Are synchronous functions in Dart executed atomically?

I understand that Dart is single-threaded and that within an isolate a function call is popped from the event loop queue and executed. There seems to be two cases, async and sync.

a) Async: An asynchronous function will run without interruption until it gets to the await keyword. At this point, it may release control of the instruction pointer or continue its routine. (i.e. async functions can be but are not required to be interrupted on await)

b) Sync: All instructions from setup -> body -> and teardown are executed without interruption. If this is the case, I would say that synchronous functions are atomic.

I have an event listener that may have multiple calls in the event loop queue. I think I have two options.

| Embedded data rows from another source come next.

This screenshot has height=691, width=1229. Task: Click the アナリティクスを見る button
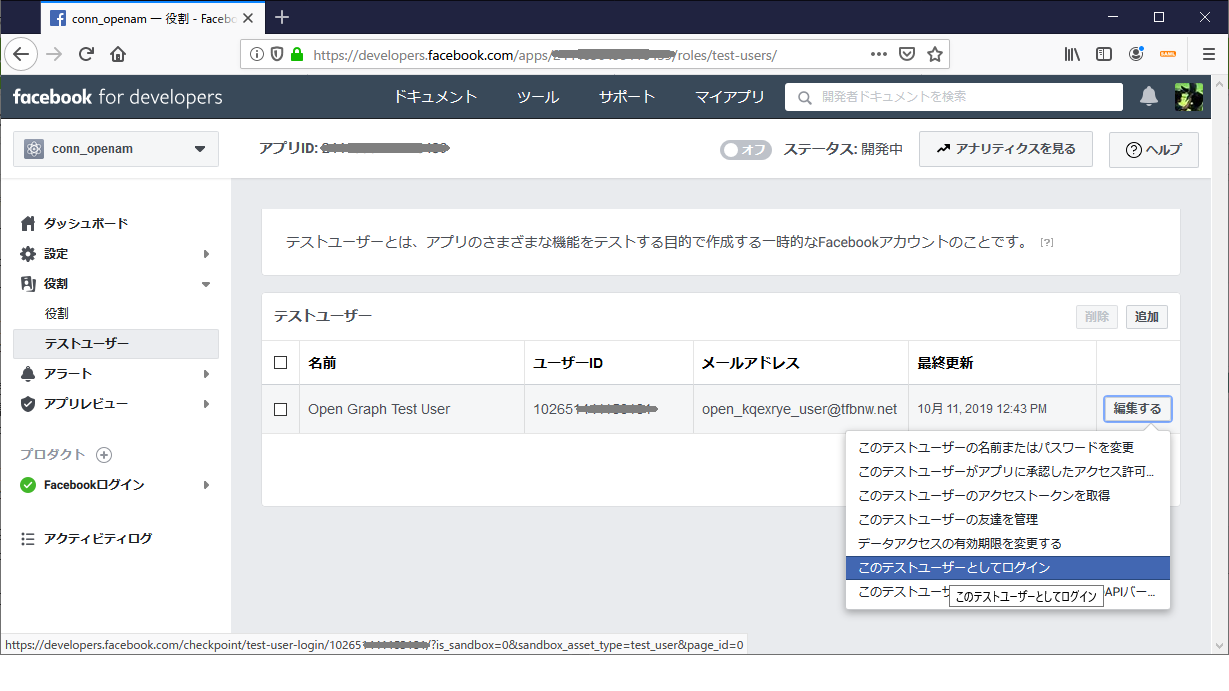pyautogui.click(x=1005, y=149)
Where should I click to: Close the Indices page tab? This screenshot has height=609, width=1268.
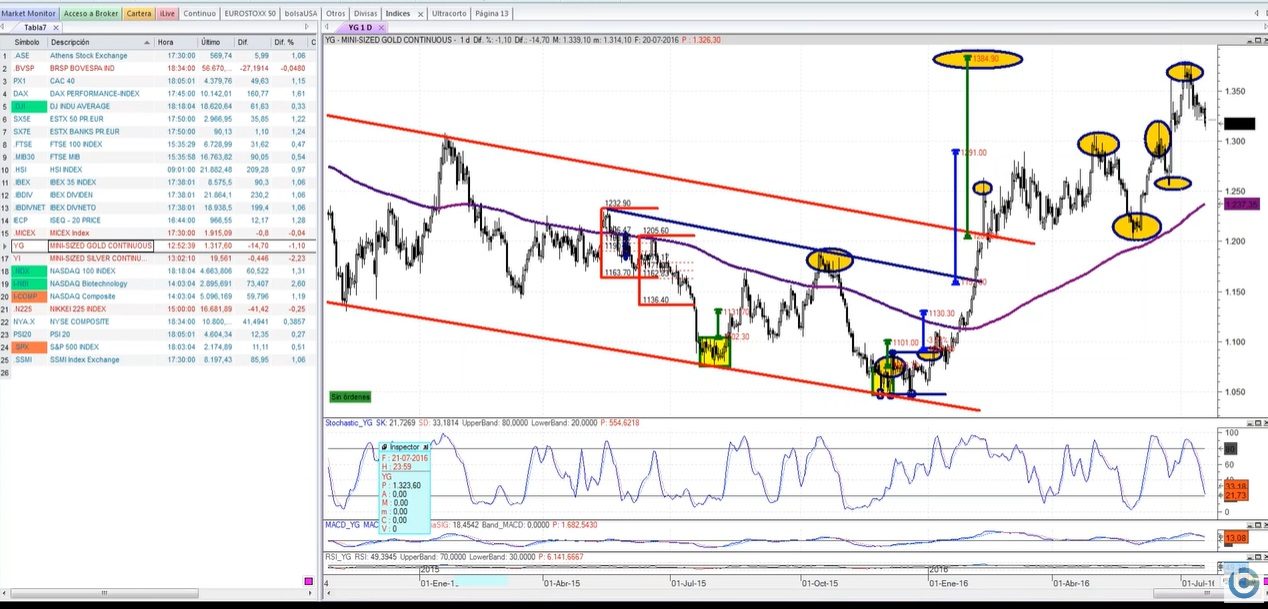[422, 14]
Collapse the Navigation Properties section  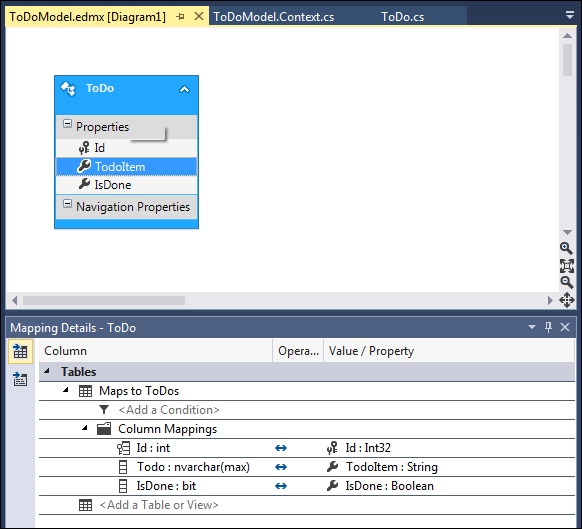click(x=67, y=203)
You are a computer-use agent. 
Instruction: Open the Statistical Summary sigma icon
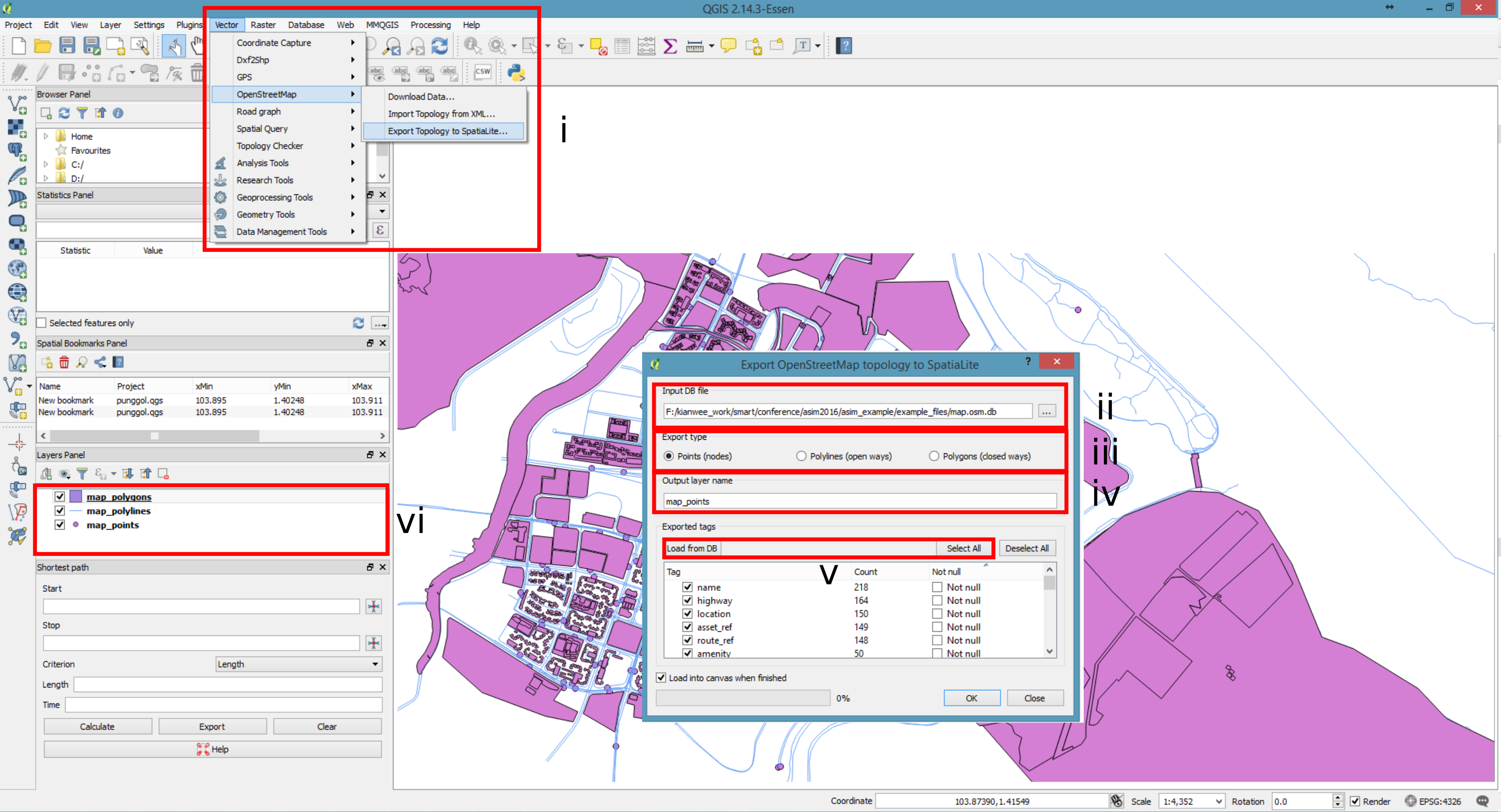pyautogui.click(x=670, y=45)
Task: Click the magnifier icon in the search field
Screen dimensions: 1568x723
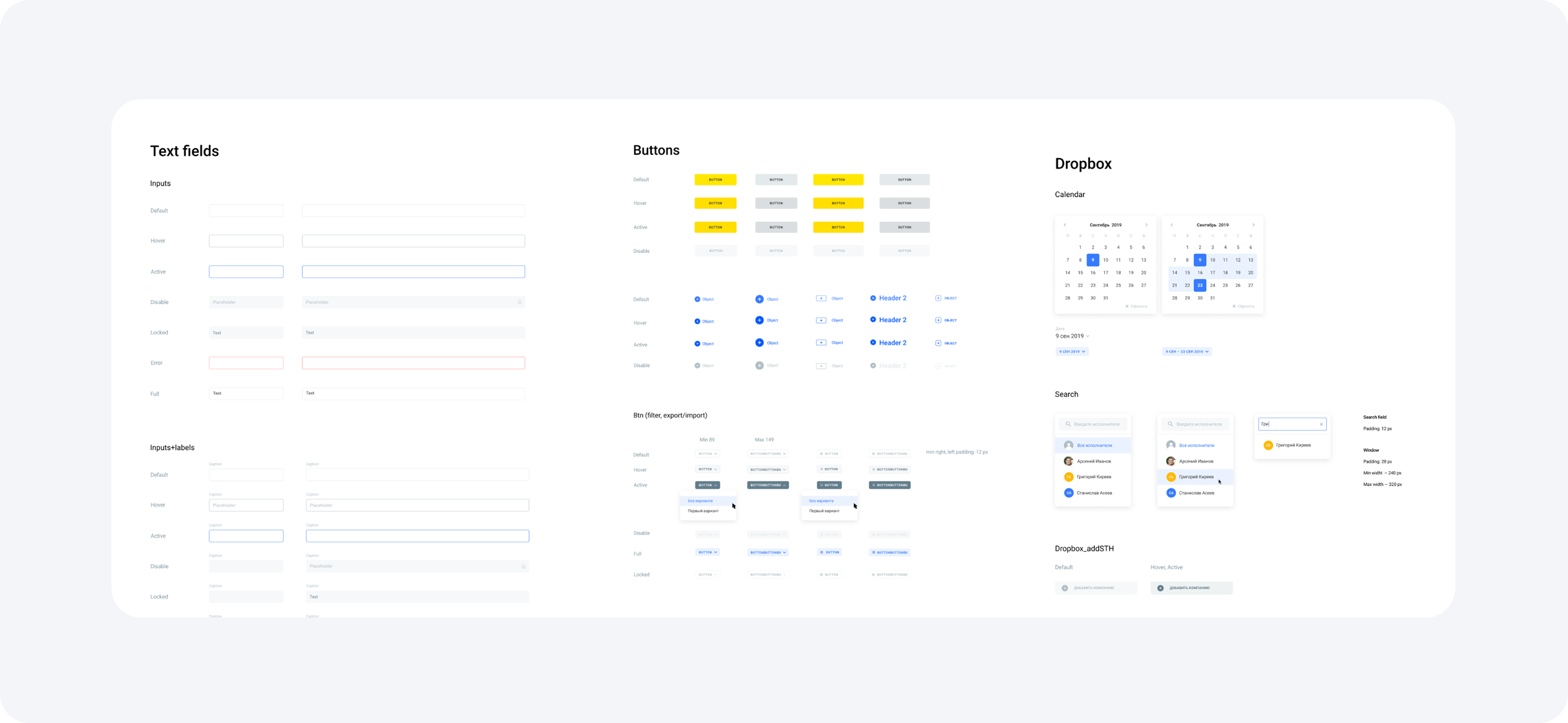Action: [1068, 424]
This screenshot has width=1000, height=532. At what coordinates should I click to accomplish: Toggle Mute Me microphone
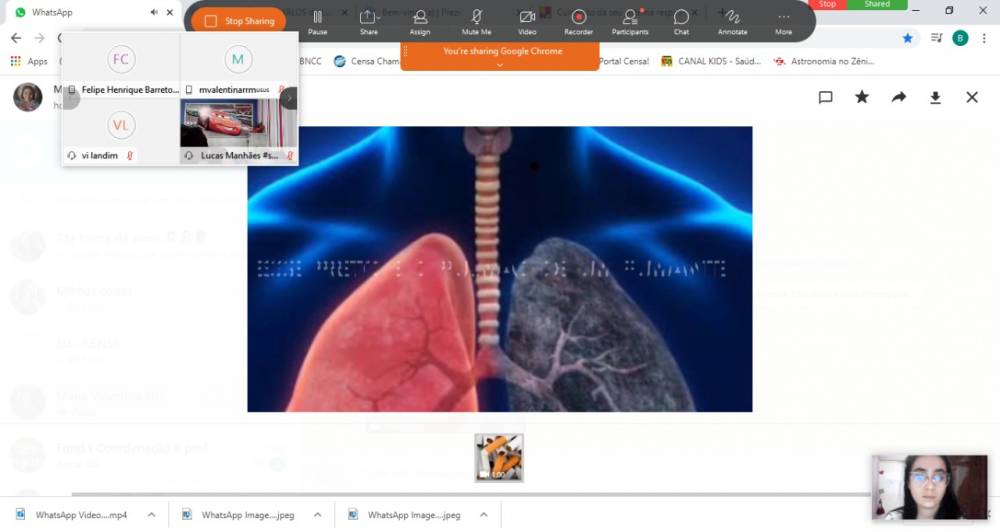coord(476,20)
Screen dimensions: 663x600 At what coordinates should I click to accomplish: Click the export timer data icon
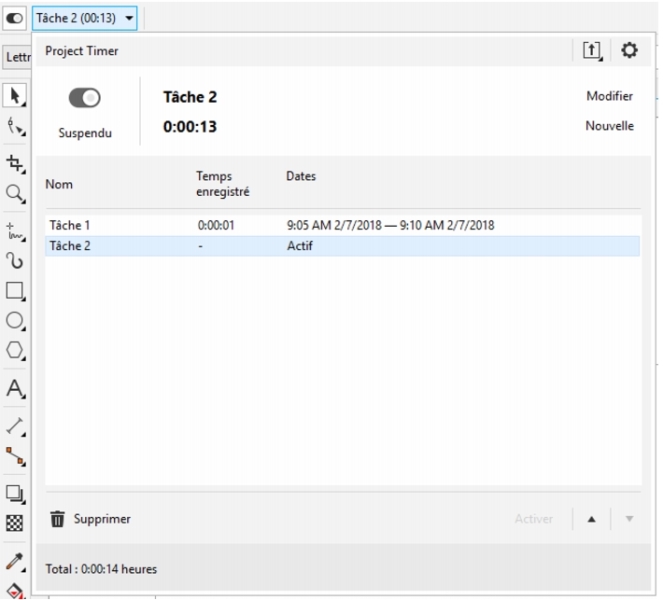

Using the Synchronized package

a) Async version:

import 'package:synchronized/synchronized.dart';

final Lock _lock = Lock();

...

() async {
    await _lock.synchronized(() async {
      if (_condition) {
        _signal.complete(status);
        _condition = !_condition;
      }
    });
}

b) Sync version:

() {
    if (_condition) {
      _signal.complete(status);
      _condition = !_condition;
    }
}

From my understanding of the Dart concurrency model these are equivalent. I prefer b) because it is simple. However, this requires that there cannot be a race condition between two calls to my sync event handler. I have used concurrency in languages with GIL and MT but not with the event-loop paradigm.

Upvotes: 0

Views: 829

Answers (1)

jamesdlin
jamesdlin

Reputation: 90125

a) Async: An asynchronous function will run without interruption until it gets to the await keyword. At this point, it may release control of the instruction pointer or continue its routine. (i.e. async functions can be but are not required to be interrupted on await)

await always yields. It's equivalent to setting up a Future.then() callback and returning to the Dart event loop.

For your simple example, there's no reason to use _lock.synchronized(). Synchronous code cannot be interrupted, and isolates (as their name imply) don't share memory. You would want some form of locking mechanism if your callback did asynchronous work and you needed to prevent concurrent asynchronous operations from being interleaved.